その結果、週5個以上の卵を食べる人では、卵をほとんど食べない人に比べ、アルツハイマー病リスクが最大27%低下した。また、月1~3回の摂取でも17%、週2~4回でも20%の低下が確認された。
なぜ卵が注目されるのか
卵には脳機能維持に関係するとされる栄養素が多く含まれる。
コリン
アセチルコリンやホスファチジルコリンの前駆体であり、記憶やシナプス機能に重要ルテイン、ゼアキサンチン
脳組織に蓄積するカロテノイドで、認知機能改善や酸化ストレス低減と関連オメガ3脂肪酸
リン脂質
特に卵黄に豊富で、神経伝達受容体の機能維持に重要
研究者らは、スクランブルエッグ、目玉焼き、ゆで卵など「見える形」で食べる卵だけでなく、焼き菓子や加工食品に含まれる「隠れた卵」も含めて摂取量を評価している。
「卵=悪者」時代からの変化
かつて卵はコレステロールの観点から摂取制限が議論されたが、近年は「全体の食事バランス」が重要との考え方が主流になっている。

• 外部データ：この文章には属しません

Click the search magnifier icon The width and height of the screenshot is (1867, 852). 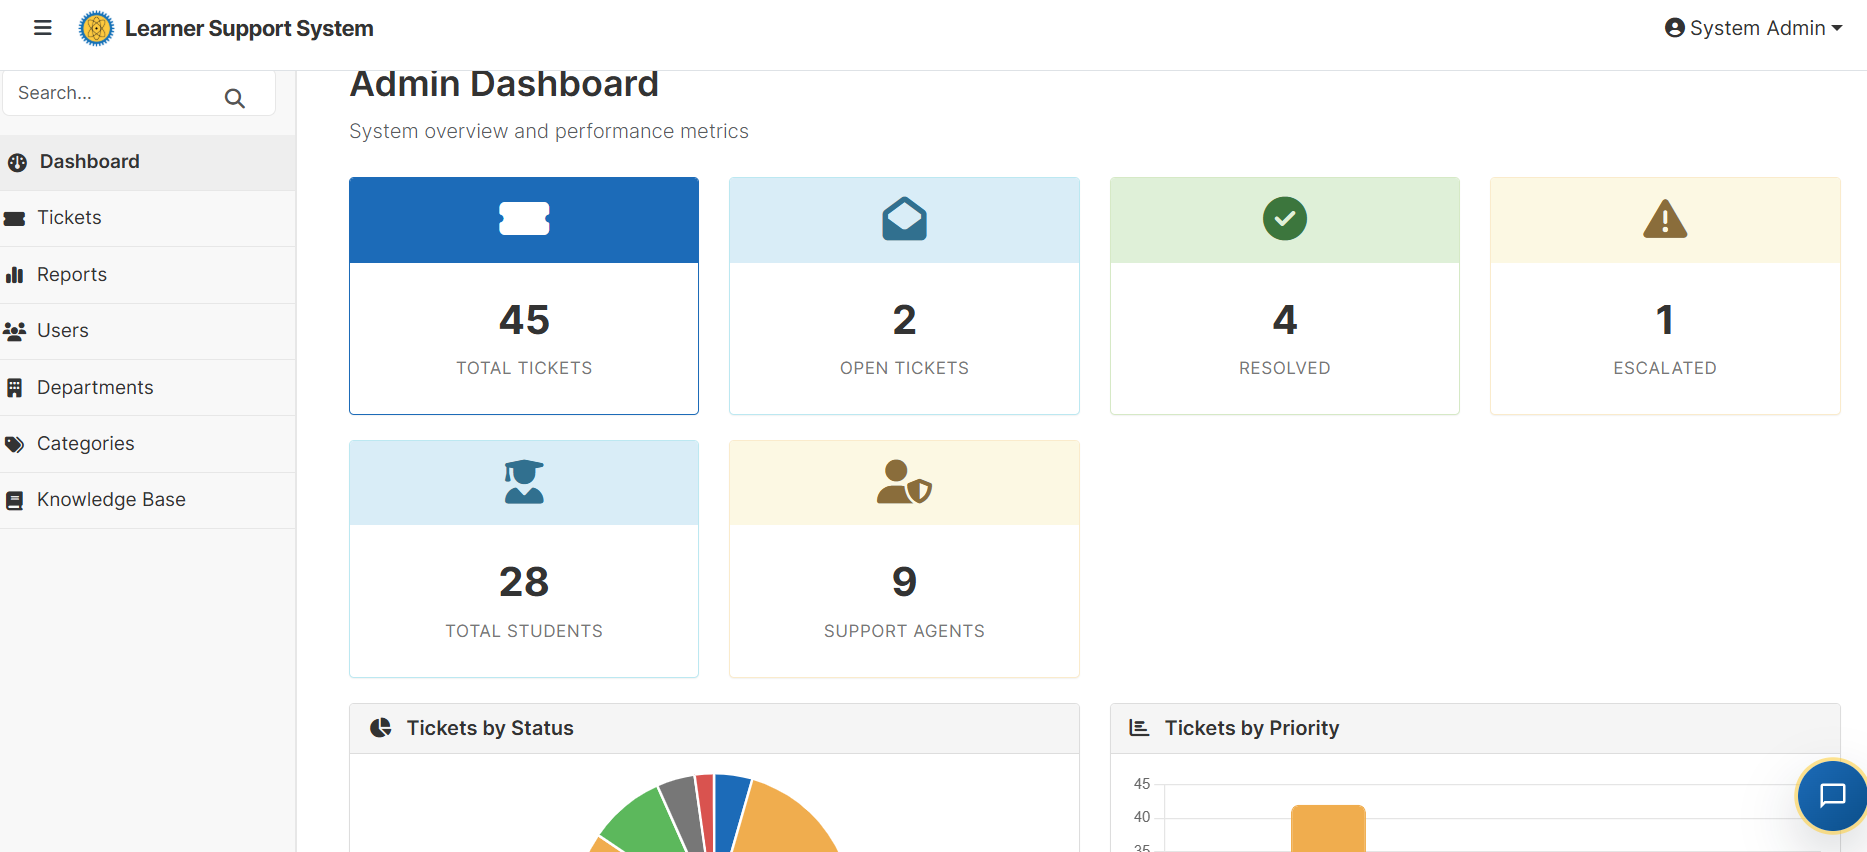click(x=235, y=98)
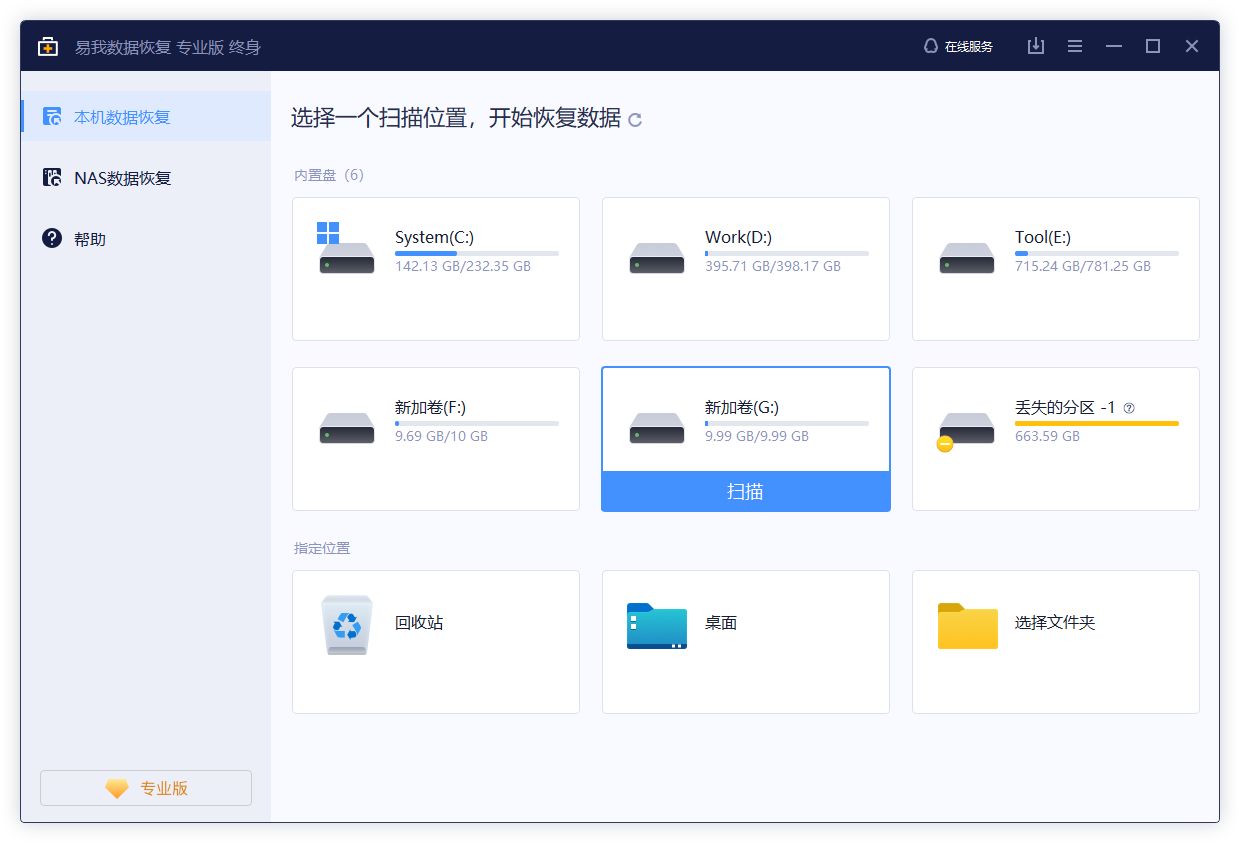The width and height of the screenshot is (1240, 843).
Task: Select the System(C:) drive card
Action: point(435,268)
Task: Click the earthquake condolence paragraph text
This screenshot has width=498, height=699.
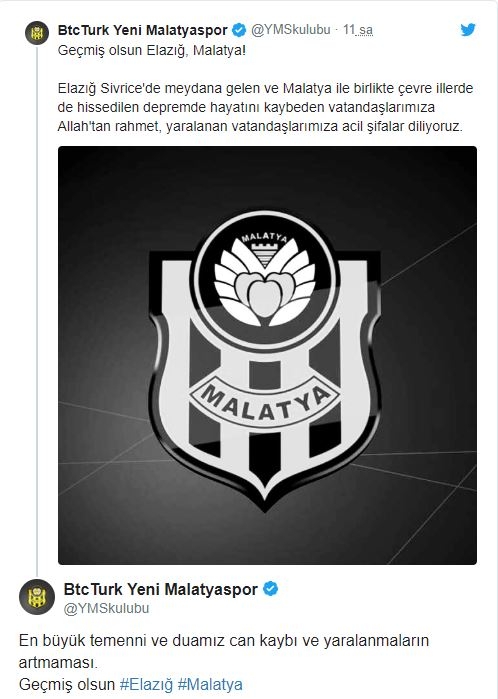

今回の研究でも、研究者は「卵だけで健康効果が決まるわけではない」と強調している。対象者には比較的健康志向の生活習慣を持つ人が多く、運動や野菜摂取など複合的な要因も影響している可能性がある。
日本の畜産・鶏卵産業への示唆
日本は世界的に見ても卵消費量が多い国であり、安価で高品質なたんぱく源として定着している。高齢化が進む中、「脳健康」と卵を結びつける研究は、鶏卵需要の新たな価値提案につながる可能性がある。
一方で、機能性表示や健康訴求には科学的蓄積と慎重な情報発信が不可欠である。特定食品のみを過度に強調するのではなく、「バランスの良い食生活」の中で卵の役割を位置づけることが重要となる。